(Stored data)
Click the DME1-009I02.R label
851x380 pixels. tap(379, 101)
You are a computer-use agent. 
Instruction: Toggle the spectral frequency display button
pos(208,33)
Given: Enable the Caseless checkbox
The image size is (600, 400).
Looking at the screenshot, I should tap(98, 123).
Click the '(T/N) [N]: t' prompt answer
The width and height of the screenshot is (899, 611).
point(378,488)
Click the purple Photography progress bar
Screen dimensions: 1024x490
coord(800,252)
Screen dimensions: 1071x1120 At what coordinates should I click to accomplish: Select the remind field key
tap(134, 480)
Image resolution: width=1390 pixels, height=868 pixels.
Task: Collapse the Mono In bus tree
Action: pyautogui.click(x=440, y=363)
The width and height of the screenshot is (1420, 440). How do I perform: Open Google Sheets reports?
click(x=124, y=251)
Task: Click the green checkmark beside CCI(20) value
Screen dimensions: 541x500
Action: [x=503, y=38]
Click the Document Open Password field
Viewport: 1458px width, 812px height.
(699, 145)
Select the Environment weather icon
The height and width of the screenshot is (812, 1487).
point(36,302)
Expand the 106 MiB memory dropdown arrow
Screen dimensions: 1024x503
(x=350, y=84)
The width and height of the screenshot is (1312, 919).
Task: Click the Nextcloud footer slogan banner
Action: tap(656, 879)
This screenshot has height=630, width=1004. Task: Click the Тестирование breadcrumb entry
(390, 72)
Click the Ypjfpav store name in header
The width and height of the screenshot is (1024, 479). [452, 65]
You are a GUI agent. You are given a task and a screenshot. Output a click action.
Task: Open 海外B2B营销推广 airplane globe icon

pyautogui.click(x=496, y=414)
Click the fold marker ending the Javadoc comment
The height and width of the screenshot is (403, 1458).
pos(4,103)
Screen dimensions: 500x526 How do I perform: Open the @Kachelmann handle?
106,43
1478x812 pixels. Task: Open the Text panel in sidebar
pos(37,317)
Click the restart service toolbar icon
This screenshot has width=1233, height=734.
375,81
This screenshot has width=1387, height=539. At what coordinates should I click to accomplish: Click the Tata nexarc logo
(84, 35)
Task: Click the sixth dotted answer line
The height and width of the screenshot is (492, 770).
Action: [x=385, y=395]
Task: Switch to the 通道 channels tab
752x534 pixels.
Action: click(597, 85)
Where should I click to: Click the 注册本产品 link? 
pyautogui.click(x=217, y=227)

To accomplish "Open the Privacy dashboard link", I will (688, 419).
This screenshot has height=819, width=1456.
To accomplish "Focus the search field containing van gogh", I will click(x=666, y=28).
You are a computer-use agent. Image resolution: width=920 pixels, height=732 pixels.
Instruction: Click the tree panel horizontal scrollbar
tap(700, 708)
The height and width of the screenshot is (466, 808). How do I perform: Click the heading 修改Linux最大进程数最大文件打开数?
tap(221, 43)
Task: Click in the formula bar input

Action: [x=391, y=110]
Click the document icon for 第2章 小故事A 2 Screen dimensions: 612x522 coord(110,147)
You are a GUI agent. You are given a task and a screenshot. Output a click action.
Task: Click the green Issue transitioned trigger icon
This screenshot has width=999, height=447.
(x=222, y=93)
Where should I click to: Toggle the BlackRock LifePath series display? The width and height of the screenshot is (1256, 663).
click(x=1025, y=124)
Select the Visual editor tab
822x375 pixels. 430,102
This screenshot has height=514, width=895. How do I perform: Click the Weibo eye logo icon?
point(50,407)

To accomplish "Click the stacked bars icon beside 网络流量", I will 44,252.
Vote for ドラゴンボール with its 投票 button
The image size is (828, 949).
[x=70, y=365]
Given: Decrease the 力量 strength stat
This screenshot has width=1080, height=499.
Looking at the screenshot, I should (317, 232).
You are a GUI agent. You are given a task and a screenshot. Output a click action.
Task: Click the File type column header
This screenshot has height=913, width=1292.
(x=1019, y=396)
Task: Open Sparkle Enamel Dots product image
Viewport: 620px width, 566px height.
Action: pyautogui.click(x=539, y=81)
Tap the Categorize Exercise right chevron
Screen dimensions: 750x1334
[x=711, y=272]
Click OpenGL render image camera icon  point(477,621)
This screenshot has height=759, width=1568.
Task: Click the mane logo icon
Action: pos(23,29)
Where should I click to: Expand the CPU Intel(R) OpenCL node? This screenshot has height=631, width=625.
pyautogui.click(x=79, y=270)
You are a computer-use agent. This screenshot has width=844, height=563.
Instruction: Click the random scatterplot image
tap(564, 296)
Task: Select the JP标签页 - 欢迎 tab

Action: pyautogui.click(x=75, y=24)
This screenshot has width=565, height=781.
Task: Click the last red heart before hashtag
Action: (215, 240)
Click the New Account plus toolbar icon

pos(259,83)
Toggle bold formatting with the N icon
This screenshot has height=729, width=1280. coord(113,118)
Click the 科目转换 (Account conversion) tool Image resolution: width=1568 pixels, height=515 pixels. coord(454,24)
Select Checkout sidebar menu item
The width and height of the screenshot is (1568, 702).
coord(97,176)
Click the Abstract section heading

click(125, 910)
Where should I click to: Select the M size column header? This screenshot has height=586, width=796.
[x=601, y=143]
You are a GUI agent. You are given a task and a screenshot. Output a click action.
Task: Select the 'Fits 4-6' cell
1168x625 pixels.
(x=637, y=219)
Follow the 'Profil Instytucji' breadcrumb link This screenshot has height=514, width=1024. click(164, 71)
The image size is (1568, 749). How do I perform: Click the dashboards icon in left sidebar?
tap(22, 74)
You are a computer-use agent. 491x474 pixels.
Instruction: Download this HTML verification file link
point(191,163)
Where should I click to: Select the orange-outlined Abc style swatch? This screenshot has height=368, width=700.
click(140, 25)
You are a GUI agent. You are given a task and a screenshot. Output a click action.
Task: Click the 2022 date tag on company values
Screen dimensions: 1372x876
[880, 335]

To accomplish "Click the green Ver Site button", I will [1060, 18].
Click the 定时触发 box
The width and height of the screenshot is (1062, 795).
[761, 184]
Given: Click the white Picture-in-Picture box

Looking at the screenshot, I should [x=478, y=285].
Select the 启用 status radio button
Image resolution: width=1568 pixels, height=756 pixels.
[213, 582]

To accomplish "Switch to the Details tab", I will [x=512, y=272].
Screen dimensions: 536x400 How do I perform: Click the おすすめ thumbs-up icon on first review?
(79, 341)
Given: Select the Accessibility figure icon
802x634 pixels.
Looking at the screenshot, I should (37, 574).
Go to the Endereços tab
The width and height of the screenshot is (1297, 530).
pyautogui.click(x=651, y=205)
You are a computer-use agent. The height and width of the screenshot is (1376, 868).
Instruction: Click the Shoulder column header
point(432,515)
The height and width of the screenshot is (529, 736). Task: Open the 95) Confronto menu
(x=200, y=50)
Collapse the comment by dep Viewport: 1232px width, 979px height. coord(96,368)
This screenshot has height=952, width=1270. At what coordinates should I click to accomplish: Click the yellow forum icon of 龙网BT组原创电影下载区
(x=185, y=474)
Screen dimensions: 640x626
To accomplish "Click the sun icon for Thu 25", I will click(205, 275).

ACTIVITY: Write out each entry again, character for character.

EXERCISE SOLUTION:
Click the DME1-009I02.R label
851x380 pixels. tap(379, 101)
You are a computer-use agent. 
Instruction: Toggle the spectral frequency display button
pos(208,33)
Given: Enable the Caseless checkbox
The image size is (600, 400).
Looking at the screenshot, I should tap(98, 123).
Click the '(T/N) [N]: t' prompt answer
The width and height of the screenshot is (899, 611).
point(378,488)
Click the purple Photography progress bar
Screen dimensions: 1024x490
coord(800,252)
Screen dimensions: 1071x1120 At what coordinates should I click to accomplish: Select the remind field key
tap(134, 480)
Image resolution: width=1390 pixels, height=868 pixels.
Task: Collapse the Mono In bus tree
Action: pyautogui.click(x=440, y=363)
The width and height of the screenshot is (1420, 440). How do I perform: Open Google Sheets reports?
click(x=124, y=251)
Task: Click the green checkmark beside CCI(20) value
Screen dimensions: 541x500
Action: [x=503, y=38]
Click the Document Open Password field
Viewport: 1458px width, 812px height.
(699, 145)
Select the Environment weather icon
The height and width of the screenshot is (812, 1487).
point(36,302)
Expand the 106 MiB memory dropdown arrow
Screen dimensions: 1024x503
(x=350, y=84)
The width and height of the screenshot is (1312, 919).
Task: Click the Nextcloud footer slogan banner
Action: tap(656, 879)
This screenshot has height=630, width=1004. Task: Click the Тестирование breadcrumb entry
(390, 72)
Click the Ypjfpav store name in header
The width and height of the screenshot is (1024, 479). [452, 65]
You are a GUI agent. You are given a task and a screenshot. Output a click action.
Task: Open 海外B2B营销推广 airplane globe icon

pyautogui.click(x=496, y=414)
Click the fold marker ending the Javadoc comment
The height and width of the screenshot is (403, 1458).
pos(4,103)
Screen dimensions: 500x526 How do I perform: Open the @Kachelmann handle?
106,43
1478x812 pixels. Task: Open the Text panel in sidebar
pos(37,317)
Click the restart service toolbar icon
This screenshot has width=1233, height=734.
375,81
This screenshot has width=1387, height=539. At what coordinates should I click to accomplish: Click the Tata nexarc logo
(84, 35)
Task: Click the sixth dotted answer line
The height and width of the screenshot is (492, 770).
Action: [x=385, y=395]
Task: Switch to the 通道 channels tab
752x534 pixels.
Action: click(597, 85)
Where should I click to: Click the 注册本产品 link? 
pyautogui.click(x=217, y=227)

To accomplish "Open the Privacy dashboard link", I will (688, 419).
This screenshot has height=819, width=1456.
To accomplish "Focus the search field containing van gogh", I will click(x=666, y=28).
You are a computer-use agent. Image resolution: width=920 pixels, height=732 pixels.
Instruction: Click the tree panel horizontal scrollbar
tap(700, 708)
The height and width of the screenshot is (466, 808). How do I perform: Click the heading 修改Linux最大进程数最大文件打开数?
tap(221, 43)
Task: Click in the formula bar input

Action: [x=391, y=110]
Click the document icon for 第2章 小故事A 2 Screen dimensions: 612x522 coord(110,147)
You are a GUI agent. You are given a task and a screenshot. Output a click action.
Task: Click the green Issue transitioned trigger icon
This screenshot has width=999, height=447.
(x=222, y=93)
Where should I click to: Toggle the BlackRock LifePath series display? The width and height of the screenshot is (1256, 663).
click(x=1025, y=124)
Select the Visual editor tab
822x375 pixels. 430,102
This screenshot has height=514, width=895. How do I perform: Click the Weibo eye logo icon?
point(50,407)

To accomplish "Click the stacked bars icon beside 网络流量", I will 44,252.
Vote for ドラゴンボール with its 投票 button
The image size is (828, 949).
[x=70, y=365]
Given: Decrease the 力量 strength stat
This screenshot has width=1080, height=499.
Looking at the screenshot, I should (317, 232).
You are a GUI agent. You are given a task and a screenshot. Output a click action.
Task: Click the File type column header
This screenshot has height=913, width=1292.
(x=1019, y=396)
Task: Open Sparkle Enamel Dots product image
Viewport: 620px width, 566px height.
Action: pyautogui.click(x=539, y=81)
Tap the Categorize Exercise right chevron
Screen dimensions: 750x1334
[x=711, y=272]
Click OpenGL render image camera icon  point(477,621)
This screenshot has height=759, width=1568.
Task: Click the mane logo icon
Action: pos(23,29)
Where should I click to: Expand the CPU Intel(R) OpenCL node? This screenshot has height=631, width=625.
pyautogui.click(x=79, y=270)
You are a computer-use agent. This screenshot has width=844, height=563.
Instruction: Click the random scatterplot image
tap(564, 296)
Task: Select the JP标签页 - 欢迎 tab

Action: pyautogui.click(x=75, y=24)
This screenshot has width=565, height=781.
Task: Click the last red heart before hashtag
Action: (215, 240)
Click the New Account plus toolbar icon

pos(259,83)
Toggle bold formatting with the N icon
This screenshot has height=729, width=1280. coord(113,118)
Click the 科目转换 (Account conversion) tool Image resolution: width=1568 pixels, height=515 pixels. coord(454,24)
Select Checkout sidebar menu item
The width and height of the screenshot is (1568, 702).
coord(97,176)
Click the Abstract section heading

click(125, 910)
Where should I click to: Select the M size column header? This screenshot has height=586, width=796.
[x=601, y=143]
You are a GUI agent. You are given a task and a screenshot. Output a click action.
Task: Select the 'Fits 4-6' cell
1168x625 pixels.
(x=637, y=219)
Follow the 'Profil Instytucji' breadcrumb link This screenshot has height=514, width=1024. click(164, 71)
The image size is (1568, 749). How do I perform: Click the dashboards icon in left sidebar?
tap(22, 74)
You are a computer-use agent. 491x474 pixels.
Instruction: Download this HTML verification file link
point(191,163)
Where should I click to: Select the orange-outlined Abc style swatch? This screenshot has height=368, width=700.
click(140, 25)
You are a GUI agent. You are given a task and a screenshot. Output a click action.
Task: Click the 2022 date tag on company values
Screen dimensions: 1372x876
[880, 335]

To accomplish "Click the green Ver Site button", I will [1060, 18].
Click the 定时触发 box
The width and height of the screenshot is (1062, 795).
[761, 184]
Given: Click the white Picture-in-Picture box

Looking at the screenshot, I should [x=478, y=285].
Select the 启用 status radio button
Image resolution: width=1568 pixels, height=756 pixels.
[213, 582]

To accomplish "Switch to the Details tab", I will [x=512, y=272].
Screen dimensions: 536x400 How do I perform: Click the おすすめ thumbs-up icon on first review?
(79, 341)
Given: Select the Accessibility figure icon
802x634 pixels.
Looking at the screenshot, I should (37, 574).
Go to the Endereços tab
The width and height of the screenshot is (1297, 530).
pyautogui.click(x=651, y=205)
You are a computer-use agent. The height and width of the screenshot is (1376, 868).
Instruction: Click the Shoulder column header
point(432,515)
The height and width of the screenshot is (529, 736). Task: Open the 95) Confronto menu
(x=200, y=50)
Collapse the comment by dep Viewport: 1232px width, 979px height. coord(96,368)
This screenshot has height=952, width=1270. At what coordinates should I click to accomplish: Click the yellow forum icon of 龙网BT组原创电影下载区
(x=185, y=474)
Screen dimensions: 640x626
To accomplish "Click the sun icon for Thu 25", I will click(205, 275).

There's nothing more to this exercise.